By Chuks Iloegbunam
There are two stories
to jump off from:
1) Sharpeville , South Africa ;
March 21, 1960.
A group
of between 5,000 and 10,000 people converged on the local police station in the
township of Sharpeville , offering themselves up for
arrest for not carrying their passbooks. The Sharpeville police were not
completely unprepared for the demonstration, as they had already been forced to
drive smaller groups of more militant activists away the previous night.
By
10:00, a large crowd had gathered, and the atmosphere was initially peaceful
and festive. Fewer than 20 police officers were present in the station at the
start of the protest. Later the crowd grew to about 20,000, and the mood was
described as “ugly”, prompting about 130 police reinforcements, supported by four
Saracen armoured personnel carriers. The police were armed with firearms,
including Sten submachine guns and Lee-Enfield rifles. There was no evidence
that anyone in the gathering was armed with anything other than rocks.
F-86
Sabre jets and Harvard Trainers approached to within a hundred feet of the
ground, flying low over the crowd in an attempt to scatter it. The protestors
responded by hurling a few stones and menacing the police barricades. Tear gas
proved ineffectual, and policemen elected to repel these advances with their
batons. At about 13:00 the police tried to arrest a protestor, resulting in a
scuffle, and the crowd surged forward. The shooting began shortly thereafter.

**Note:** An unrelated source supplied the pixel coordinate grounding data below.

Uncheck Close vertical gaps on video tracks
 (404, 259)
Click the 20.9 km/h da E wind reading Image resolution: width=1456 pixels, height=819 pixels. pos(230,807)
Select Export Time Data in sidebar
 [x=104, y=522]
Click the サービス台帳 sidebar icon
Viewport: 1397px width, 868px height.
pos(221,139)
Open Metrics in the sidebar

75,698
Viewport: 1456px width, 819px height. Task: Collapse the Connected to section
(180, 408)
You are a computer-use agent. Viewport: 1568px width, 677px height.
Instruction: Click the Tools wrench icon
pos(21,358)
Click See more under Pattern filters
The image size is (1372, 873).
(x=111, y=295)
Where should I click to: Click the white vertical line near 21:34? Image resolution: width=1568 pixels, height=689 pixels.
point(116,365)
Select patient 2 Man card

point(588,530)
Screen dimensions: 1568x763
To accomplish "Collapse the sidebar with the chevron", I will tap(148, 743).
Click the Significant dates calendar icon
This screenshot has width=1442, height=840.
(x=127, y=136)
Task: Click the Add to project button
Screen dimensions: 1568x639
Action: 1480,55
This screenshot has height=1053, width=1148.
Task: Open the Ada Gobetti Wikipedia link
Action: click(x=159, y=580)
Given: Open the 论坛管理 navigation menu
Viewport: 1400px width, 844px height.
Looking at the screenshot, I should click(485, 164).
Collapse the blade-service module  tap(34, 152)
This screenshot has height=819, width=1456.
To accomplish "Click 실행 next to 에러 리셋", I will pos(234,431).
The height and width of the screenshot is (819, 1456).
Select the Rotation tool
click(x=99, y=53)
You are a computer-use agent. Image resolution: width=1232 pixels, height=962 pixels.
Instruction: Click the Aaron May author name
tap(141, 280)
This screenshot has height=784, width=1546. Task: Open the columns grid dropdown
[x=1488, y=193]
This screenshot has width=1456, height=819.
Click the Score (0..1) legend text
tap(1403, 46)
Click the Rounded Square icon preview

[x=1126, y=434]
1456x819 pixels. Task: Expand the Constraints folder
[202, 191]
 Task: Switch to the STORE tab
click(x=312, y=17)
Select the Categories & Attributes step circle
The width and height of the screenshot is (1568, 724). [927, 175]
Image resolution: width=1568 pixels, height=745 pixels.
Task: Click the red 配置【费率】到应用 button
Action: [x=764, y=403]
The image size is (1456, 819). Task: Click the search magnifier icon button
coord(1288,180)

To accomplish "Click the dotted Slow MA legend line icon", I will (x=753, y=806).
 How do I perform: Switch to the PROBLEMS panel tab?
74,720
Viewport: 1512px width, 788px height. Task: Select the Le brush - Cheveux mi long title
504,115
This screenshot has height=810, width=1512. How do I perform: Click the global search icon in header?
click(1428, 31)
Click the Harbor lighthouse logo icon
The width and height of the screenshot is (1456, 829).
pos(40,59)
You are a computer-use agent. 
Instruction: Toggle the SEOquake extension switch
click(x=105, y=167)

The official figure is that 69 people were killed, including 8 women and 10
children, and 180 injured, including 31 women and 19 children. Many were shot
in the back as they turned to flee.” (Quoted from Wikipedia.)
*Herbert Ekwe-ekwe |
2) Onitsha ; Aba ,
Nigeria ;
December 2015 – February 2016.
“The
current orgy of massacres of Biafrans by the Nigerian occupation genocidist
military, begun on Wednesday 2 December 2015 in Onicha, has continued unabated. On
Wednesday 9 February 2016, the genocidists positioned in Aba, commercial city
in southeast Biafra, shot dead 10 Biafrans attending a prayer session at the
National High School, Aba, for the release of Nnamdi Kanu, freedom broadcaster
of Radio Biafra and leader of the Indigenous People of Biafra (Vanguard,
Lagos, Friday 12 February 2016), illegally detained by the Nigerian regime in a
secret police facility in Abuja since mid-October. Scores of other
demonstrators were seriously wounded in the slaughter and several others seized
and taken away by the genocidists. This massacre is the second within three
weeks in Aba .
On Monday 18 January 2016, another marauding genocidist corps gunned down eight
peaceful Biafrans demonstrating for Nnamdi Kanu’s release and the restoration
of Biafran independence (Vanguard, Lagos , Tuesday 19 January 2016).”